You have a tree of seqnos each with a wait->task and current seqno on
the engine can be queried. So I don't see where is the problem?
>> Would be a cheap check here and it would save a cascading growing
>> latency as one task wakes up the next one.
>
> Well, it can't be here since we may remove_waiter after a signal
> (incomplete wait). So this part has to walk the chain of processes. Ugh,
> and have to move the waitqueue from one waiter to the next...
Ok on interrupted waiters it makes no sense, but on normal waiter
removal it would just mean comparing engine->get_seqno() vs the first
waiter seqno and waking up all until the uncompleted one is found?
>> Even more benefit for multiple waiters on the same request.
>
> Yes. That's what I liked about the previous version with the independent
> waitqueue.
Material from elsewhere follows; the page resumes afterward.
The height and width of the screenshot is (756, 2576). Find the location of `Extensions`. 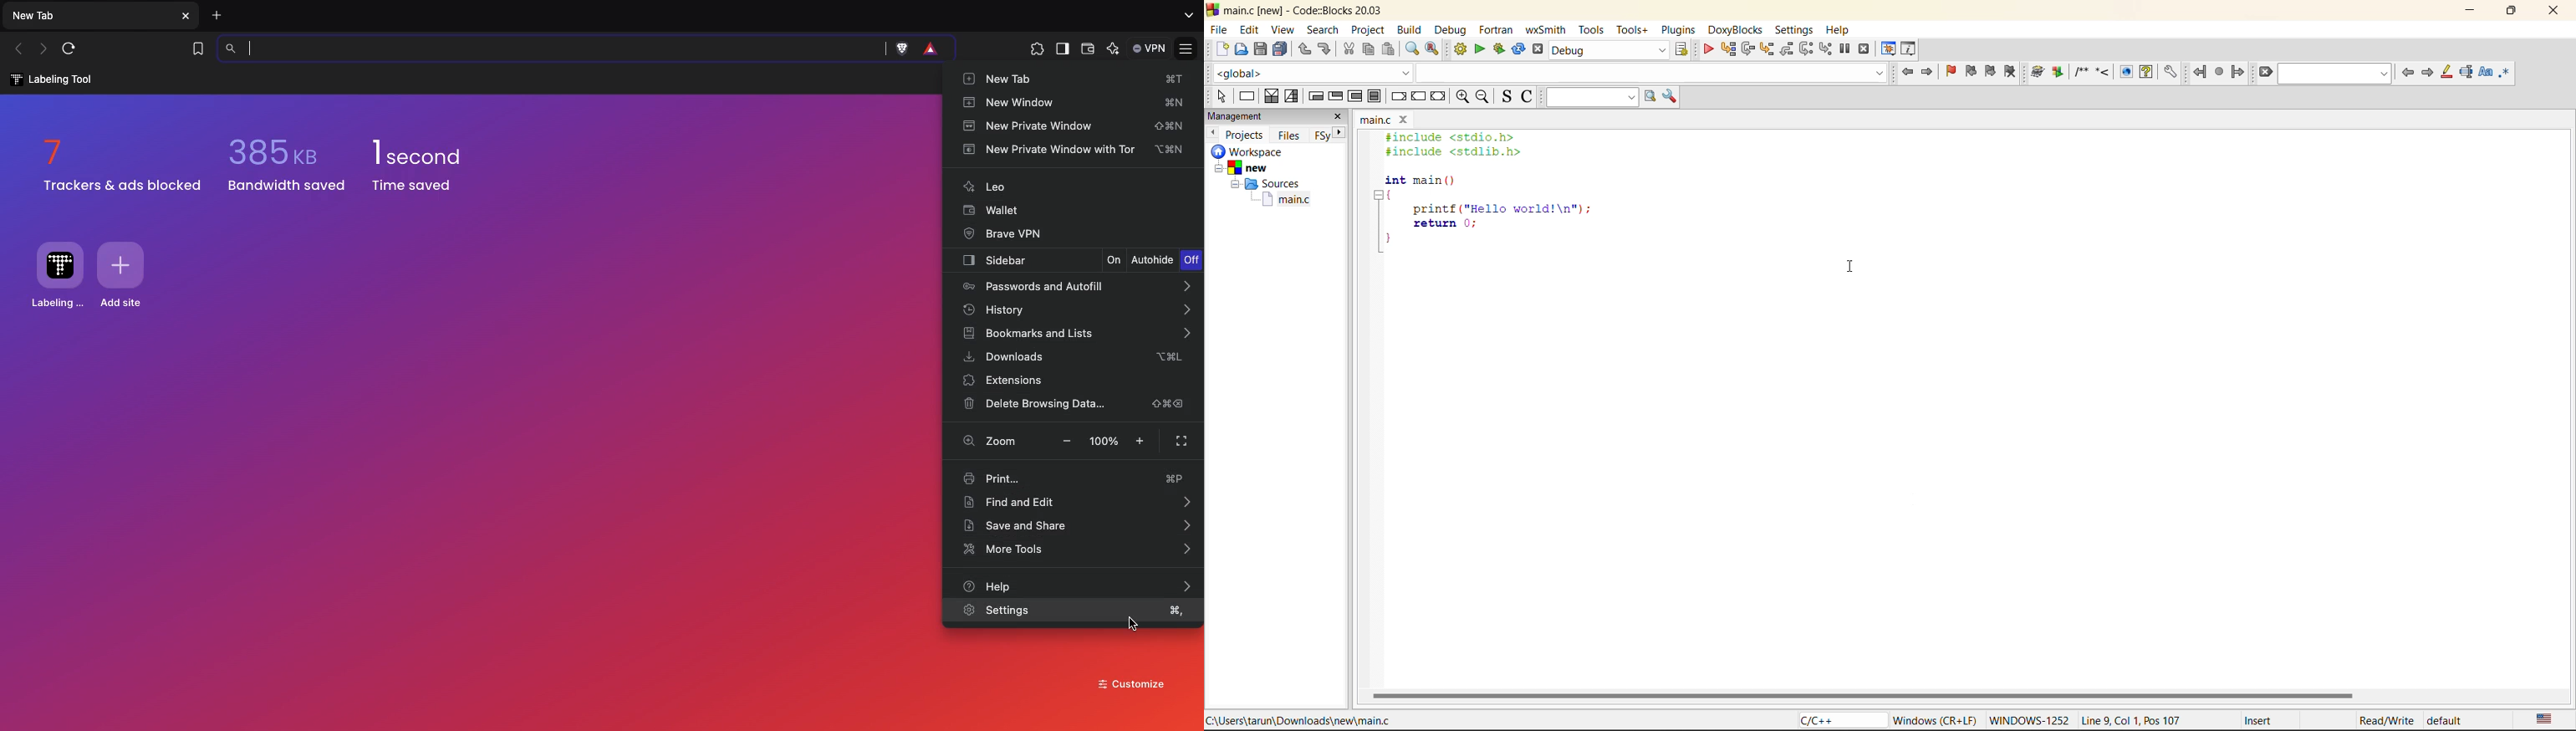

Extensions is located at coordinates (1012, 381).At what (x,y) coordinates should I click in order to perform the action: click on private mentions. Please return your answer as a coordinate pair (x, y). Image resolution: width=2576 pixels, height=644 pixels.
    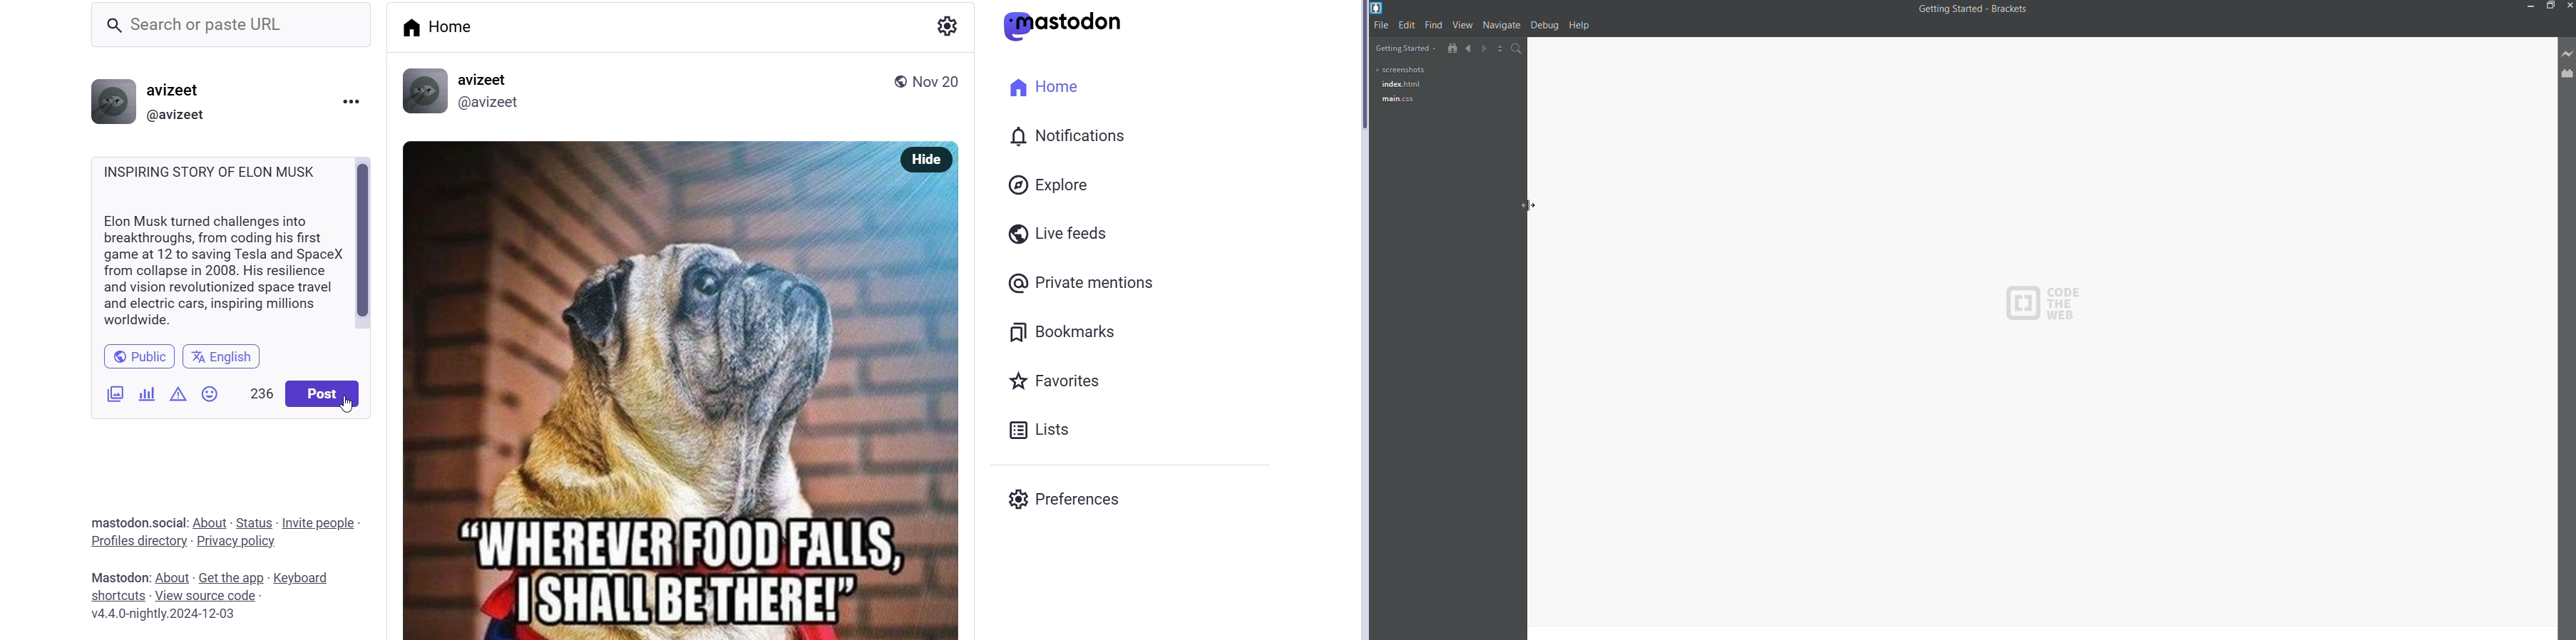
    Looking at the image, I should click on (1081, 282).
However, latency of a single waiter is a compelling argument.
>
> My head is still full of cold, maybe embedding a waitqueue into the
> breadcrumb is an improvement - I am not sure yet.
Leave it for some other day then.
>>> + /* Rather than have every client wait upon all user interrupts,
>>> + * with the herd waking after every interrupt and each doing the
>>> + * heavyweight seqno dance, we delegate the task to the first client.
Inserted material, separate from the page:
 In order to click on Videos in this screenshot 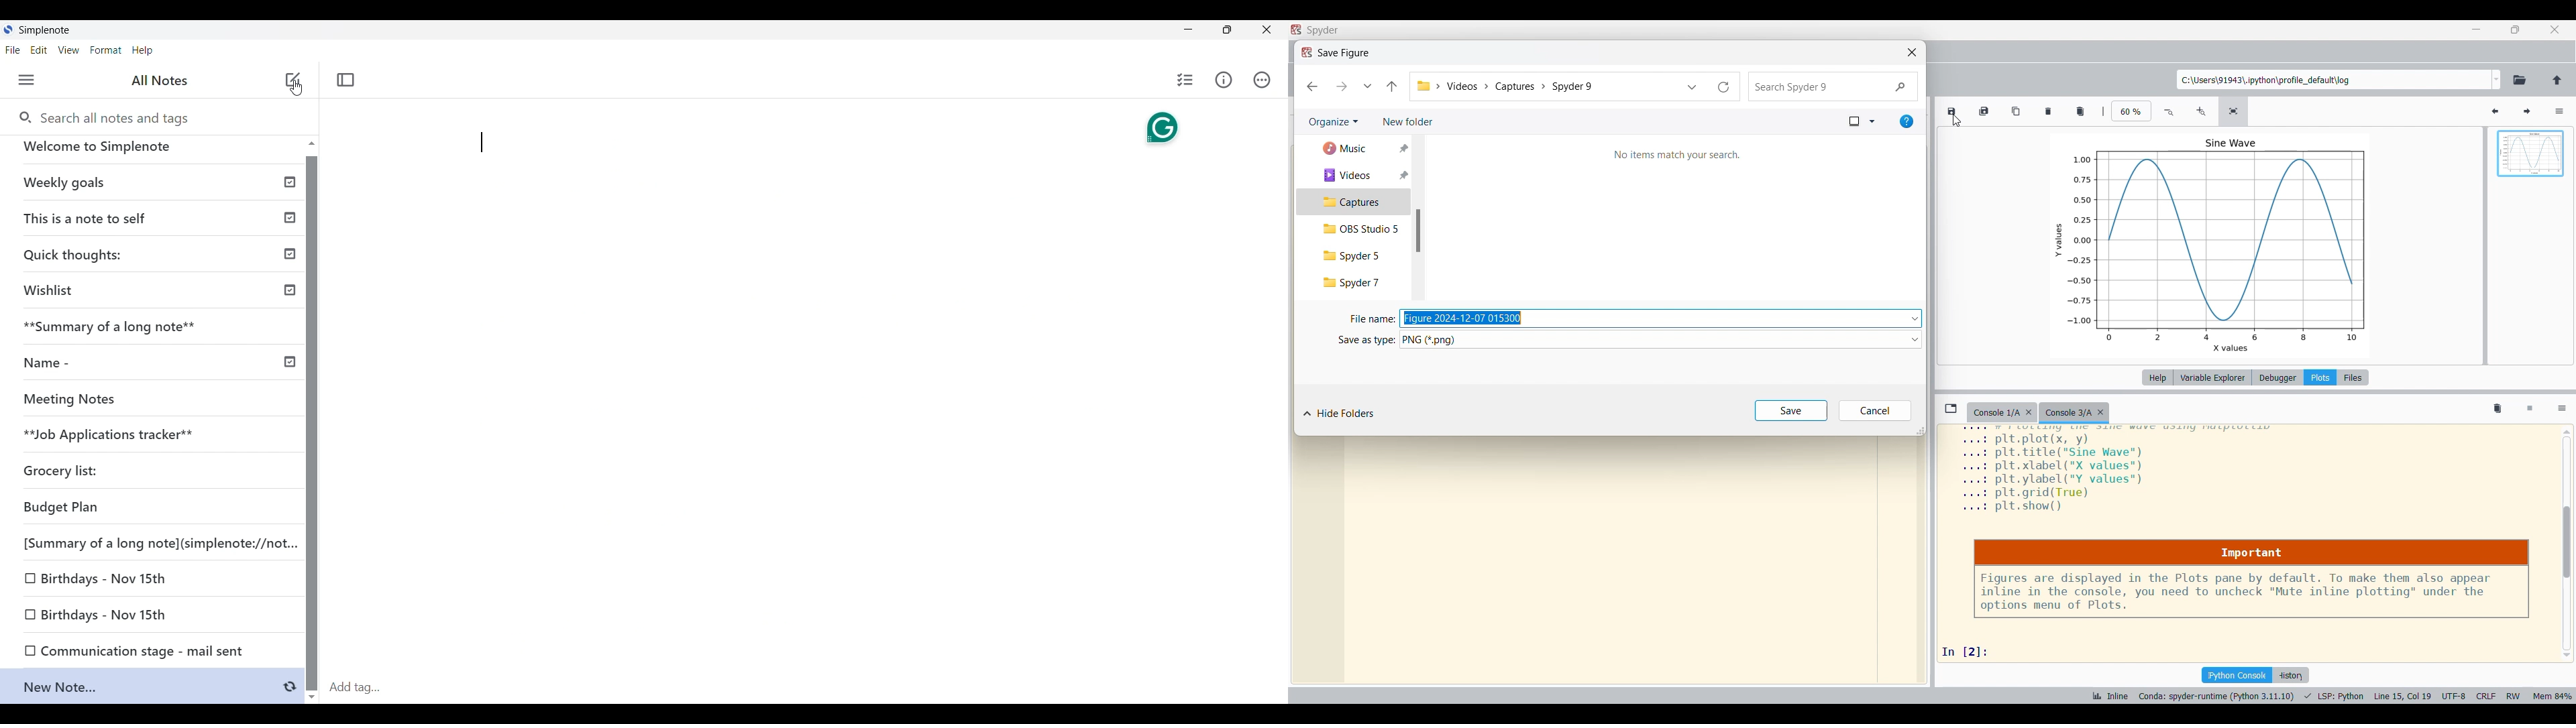, I will do `click(1355, 175)`.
>>> + * After the interrupt, we wake up one client, who does the heavyweight
>>> + * coherent seqno read and either goes back to sleep (if incomplete),
>>> + * or wakes up the next client in the queue and so forth.
>>> + *
>>> + * With respect to walking the entire list of waiters in a single
>>
>> s/With respect to/In contrast to/ or "Compared to"?
>
> "Compared to", thanks.
>
>>> + * dedicated bottom-half, we reduce the latency of the first waiter
>>> + * by avoiding a context switch, but incur additional coherent seqno
>>> + * reads when following the chain of request breadcrumbs.
>>> + */
>>> + struct intel_breadcrumbs {
>>> + spinlock_t lock; /* protects the lists of requests */
>>> + struct rb_root requests; /* sorted by retirement */
>>> + struct task_struct *first_waiter; /* bh for user interrupts */
>>> + struct delayed_work irq; /* used to enable or fake inerrupts */
>>> + bool irq_enabled : 1;
>>> + bool rpm_wakelock : 1;
>>
>> Are bitfields worth it? There aren't that many engine so maybe it
>> loses more in terms of instructions generated.
>
> I'm always optimistic that gcc gets it's act together. Not that I don't
> have patches converting from bitfields to flags when gcc hurts. Here,
> the potential extra instruction is going to dwarfed by the irq spinlocks
> and worse along these paths.
>
>>> +static inline void intel_engine_wakeup(struct intel_engine_cs *engine)
>>> +{
>>> + struct task_struct *task = READ_ONCE(engine->breadcrumbs.first_waiter);
>>> + if (task)
>>> + wake_up_process(task);
>>
>> What guarantees task is a valid task at this point?
>
> Not an awful lot! Indirectly, I can point to the that the task struct
> cannot be freed whilst we are in an irq (thanks to rcu), but other than
> that it is simply that there is a much longer path between clearing the
> first_waiter and freeing the task_struct than doing a wake_up_process on
> the running task.
>
>> I know it is so extremely unlikely, but it can theoretically sample
>> the first_waiter which then exists and disappears bafore the
>> wake_up_process call.
>
> I can leave a comment: "I told you so -- Tvrtko" :)
Hm, it possibly needs a synchronize_irq before remove_waiter exits then?